_REQUIREMENT_: Count the lines in the records below that contain the word "computer", and give that figure alone.
DATA FOR THIS TASK Block Start
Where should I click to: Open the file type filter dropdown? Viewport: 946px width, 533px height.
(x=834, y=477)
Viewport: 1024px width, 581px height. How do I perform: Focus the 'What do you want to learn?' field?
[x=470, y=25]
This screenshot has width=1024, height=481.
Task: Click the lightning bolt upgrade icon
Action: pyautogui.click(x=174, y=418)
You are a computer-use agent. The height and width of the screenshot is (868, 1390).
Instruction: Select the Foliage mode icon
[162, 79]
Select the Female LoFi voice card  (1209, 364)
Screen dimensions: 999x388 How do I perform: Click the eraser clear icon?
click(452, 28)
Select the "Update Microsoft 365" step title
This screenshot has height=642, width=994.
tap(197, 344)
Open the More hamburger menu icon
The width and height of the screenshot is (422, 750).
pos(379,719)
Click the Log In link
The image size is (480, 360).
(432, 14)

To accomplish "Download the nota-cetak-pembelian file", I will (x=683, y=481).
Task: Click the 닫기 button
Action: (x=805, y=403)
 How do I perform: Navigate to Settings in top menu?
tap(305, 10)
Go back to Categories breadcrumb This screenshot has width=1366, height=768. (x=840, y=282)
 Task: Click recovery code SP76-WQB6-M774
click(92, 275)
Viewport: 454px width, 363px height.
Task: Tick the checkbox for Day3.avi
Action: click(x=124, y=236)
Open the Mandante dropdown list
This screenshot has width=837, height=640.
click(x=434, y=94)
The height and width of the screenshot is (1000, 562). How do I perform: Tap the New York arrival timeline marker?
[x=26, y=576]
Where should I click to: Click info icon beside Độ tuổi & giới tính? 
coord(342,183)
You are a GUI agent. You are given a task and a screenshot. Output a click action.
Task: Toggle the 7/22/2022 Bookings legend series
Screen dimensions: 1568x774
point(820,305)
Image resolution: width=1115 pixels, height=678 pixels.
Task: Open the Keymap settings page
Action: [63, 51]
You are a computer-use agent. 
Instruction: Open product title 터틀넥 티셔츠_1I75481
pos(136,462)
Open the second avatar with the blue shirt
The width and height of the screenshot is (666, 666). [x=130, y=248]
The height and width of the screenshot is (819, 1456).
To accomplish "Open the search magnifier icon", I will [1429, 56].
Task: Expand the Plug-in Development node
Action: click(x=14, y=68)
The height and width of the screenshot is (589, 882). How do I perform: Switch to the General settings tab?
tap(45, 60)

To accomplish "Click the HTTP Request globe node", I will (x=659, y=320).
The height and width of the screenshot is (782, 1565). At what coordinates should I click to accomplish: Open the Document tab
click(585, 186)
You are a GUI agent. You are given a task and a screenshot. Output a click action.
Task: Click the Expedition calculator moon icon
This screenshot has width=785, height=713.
DATA FOR THIS TASK Block End
_ANSWER SPACE_: 2